Murray (a prolific author, debater, and commentator who, at the age of 37, is perhaps Britain’s most eloquent critic of Islam and mass immigration) starts with his own country – namely with Conservative MP Enoch Powell, one of the most brilliant and accomplished men of his time, who in 1968 gave an extraordinary prescient oration, the so-called “Rivers of Blood” speech, in which he warned of the long-term results of UK immigration policy. Instead of prompting the immigration controls that 75% of his countrymen wanted even back then, the speech ended Powell’s career and made his name synonymous with hatred. Three out of four members of the general public were with him, but to the elite he was Hitler – and his instant official disgrace made it impossible, during the ensuing decades, to have anything remotely resembling an honest public debate on immigration. The Muslims kept pouring in, and though most Brits disapproved, they kept their heads down, shrugging silently. What else could they do? They knew that if they spoke up, they’d get the Powell treatment.
Meanwhile, slightly different versions of the same tragedy (or farce?) were being played out across northwestern Europe. Everywhere, the natives were lied to by their politicians and media: the scale of immigration, they were told, was far lower than widely believed; their country had always been “a nation of immigrants”; immigrants represented a net economic asset; crime statistics were inflated; and, naturally, Islam was a religion of peace. Those who criticized immigration – because they saw their culture disappearing, their secular democracy challenged, their taxes going to support indolent, criminal aliens, and their own access to housing and schools cut off by policies that favored foreigners – were called racists and nationalists, were accused of being fixated on skin color, and were ridiculed for failing to have a sophisticated enough appreciation of the value of cultural diversity.
If Britain had Powell’s speech, France had “a strange novel,” Le Camp des Saints (1973), in which Jean Raspail envisioned a rapid conquest of western Europe by shiploads of Third Worlders crossing the Mediterranean. Just as Merkel triggered the latest immigrant tsumani by setting out a welcome mat, in Raspail’s book the invasion is set off by an ill-advised invitation by the Belgian government. Murray calls Le Camp des Saints “deeply unpleasant” in its depiction of the immigrant hordes (I concur), but although it was almost universally dismissed as racist, it predicted with “uncomfortable precision” Europe’s response to today’s alien influx – from the dithering politicians to the naively magnanimous churchmen. (The main thing Raspail got wrong were the numbers: he imagined a million people invading Europe; the real figure has been much higher.)

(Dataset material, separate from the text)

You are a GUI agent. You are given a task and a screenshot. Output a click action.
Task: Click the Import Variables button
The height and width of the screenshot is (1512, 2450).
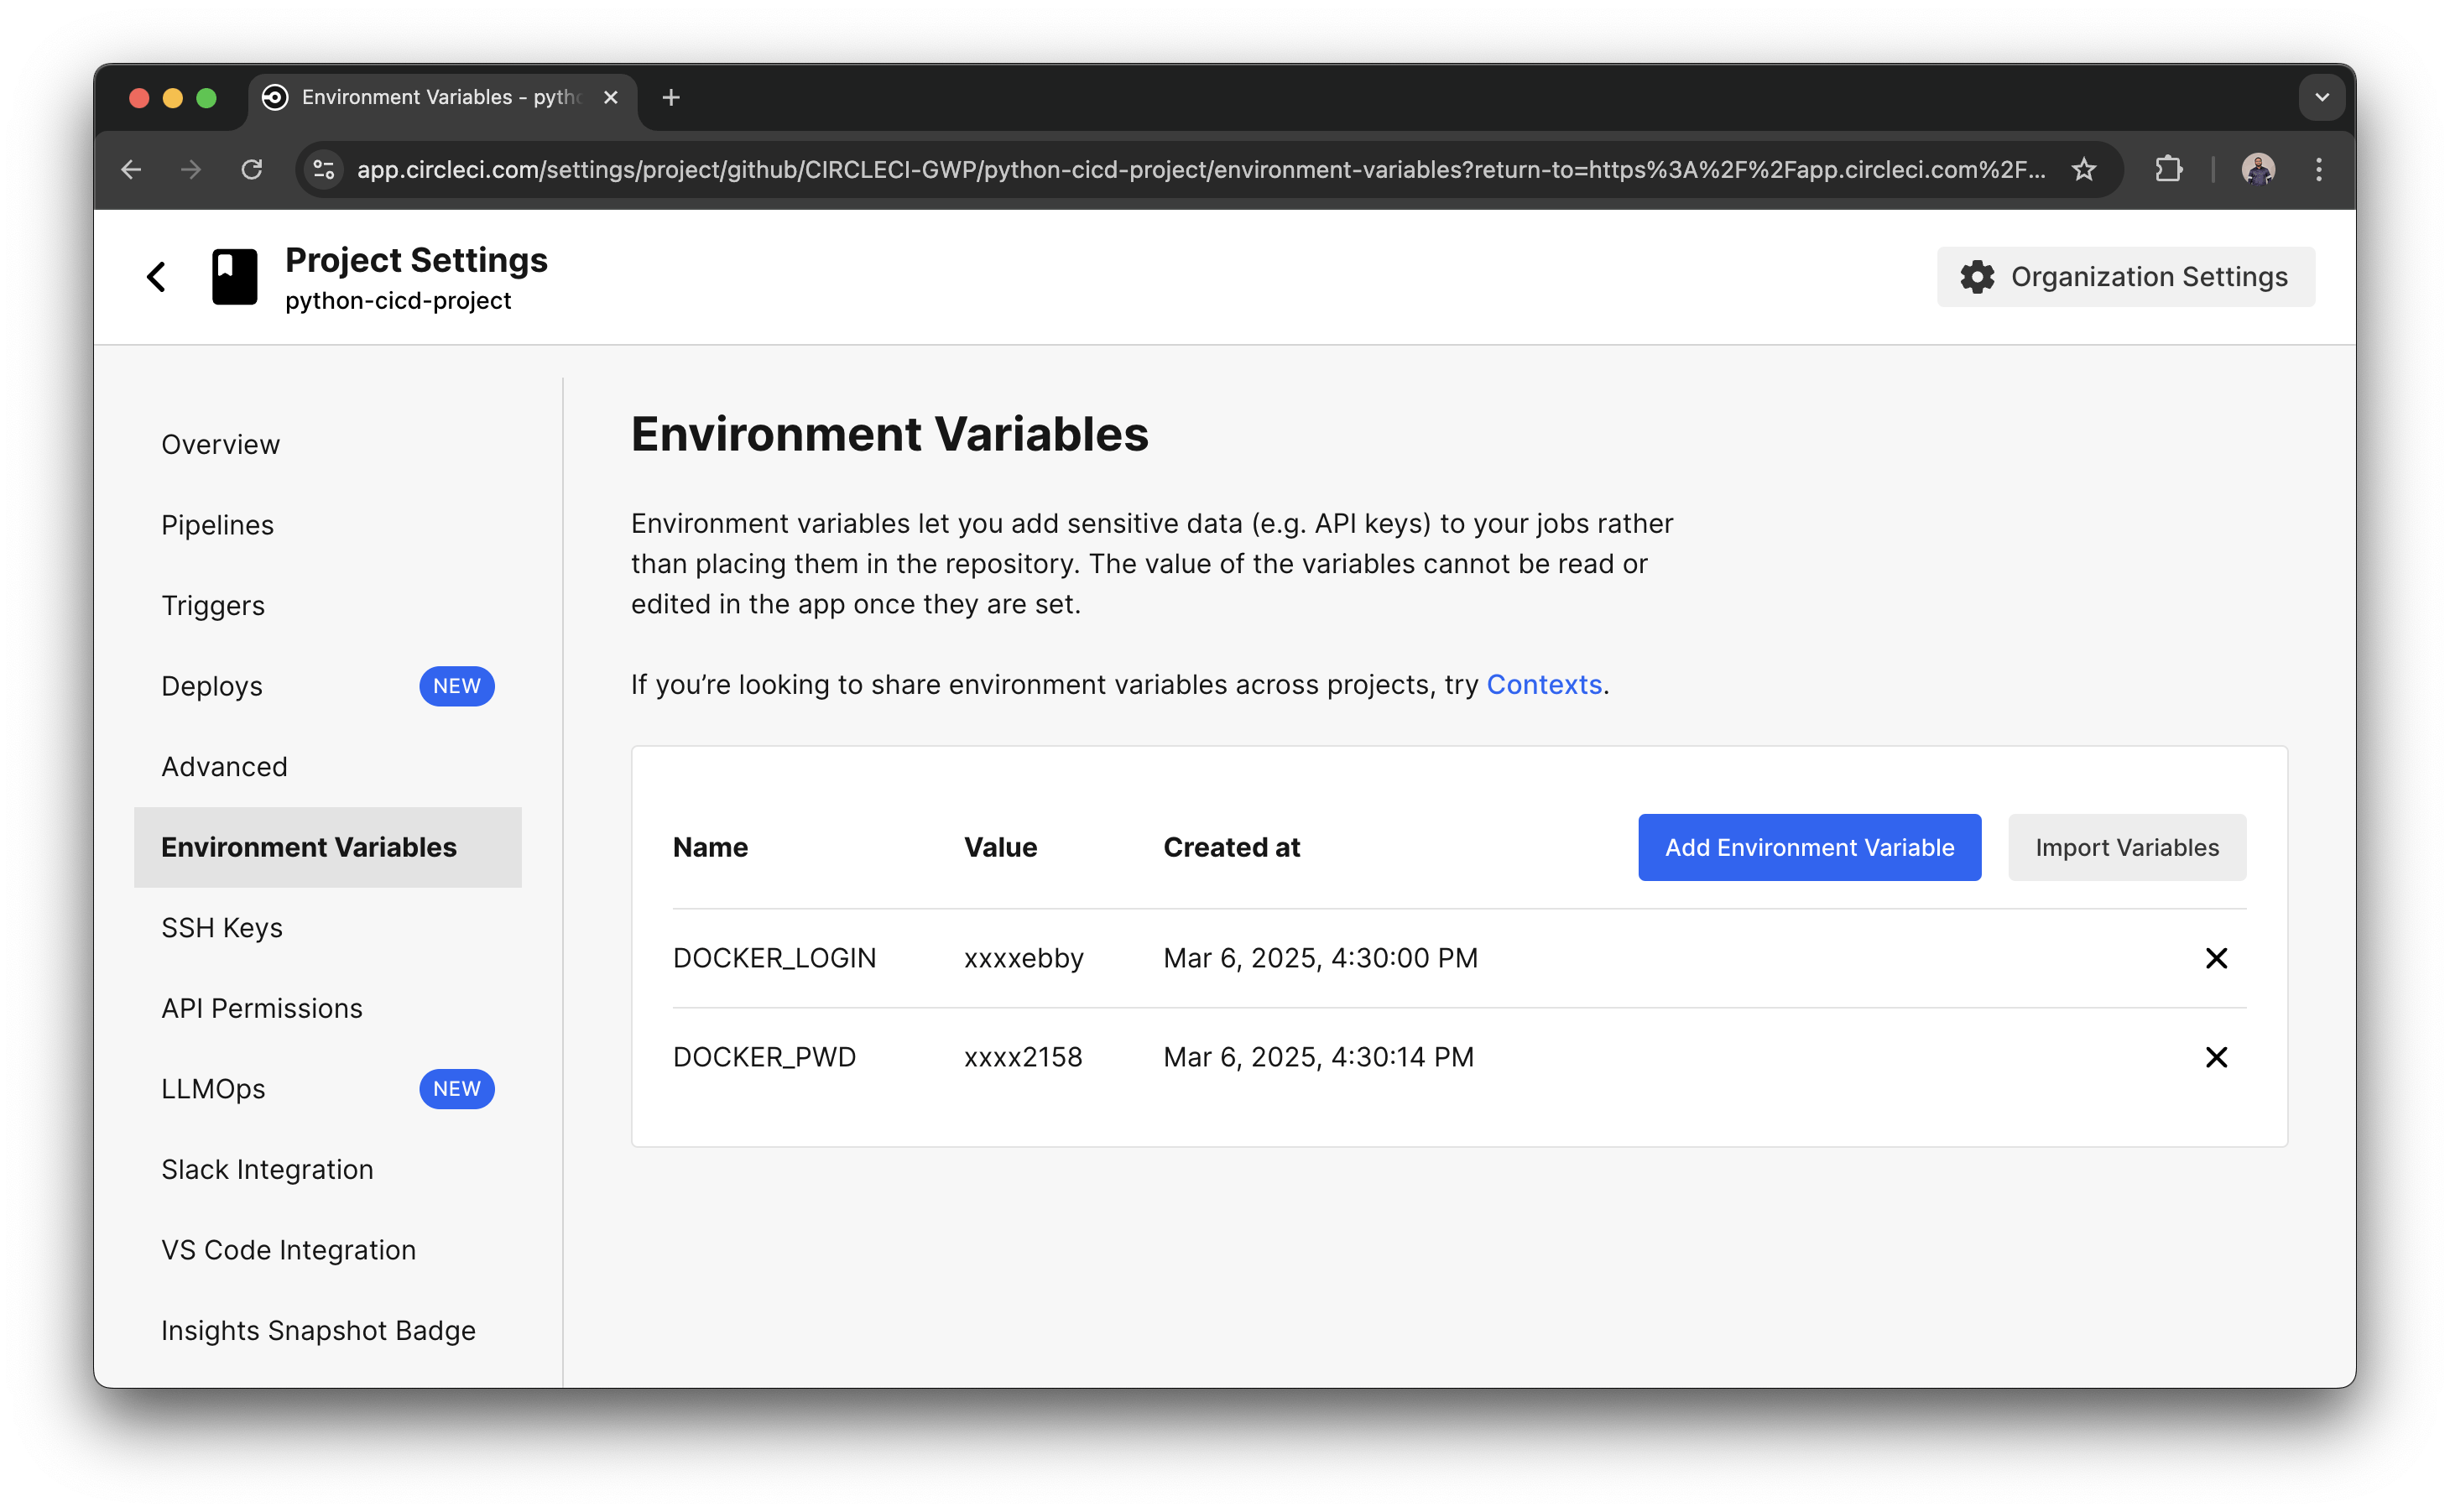click(2126, 847)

Murray recalls other authors: the Dutchmen Pim Fortuyn and Theo van Gogh, who, demonized for criticizing mass Islamic immigration, ended up slain; the late Oriana Fallaci, whose cry of outrage, The Rage and the Pride (2002), sold millions. (Full disclosure: Murray, a longtime friend, is kind, too, to my own 2006 opus While Europe Slept.) How long ago all this seems! Fortuyn and Fallaci gained innumerable admirers. But what difference did any of it make? At certain moments all those years ago, some form of salvation seemed just around the corner. Yet the elites retained their power and kept banging away at the lies. And things just got worse.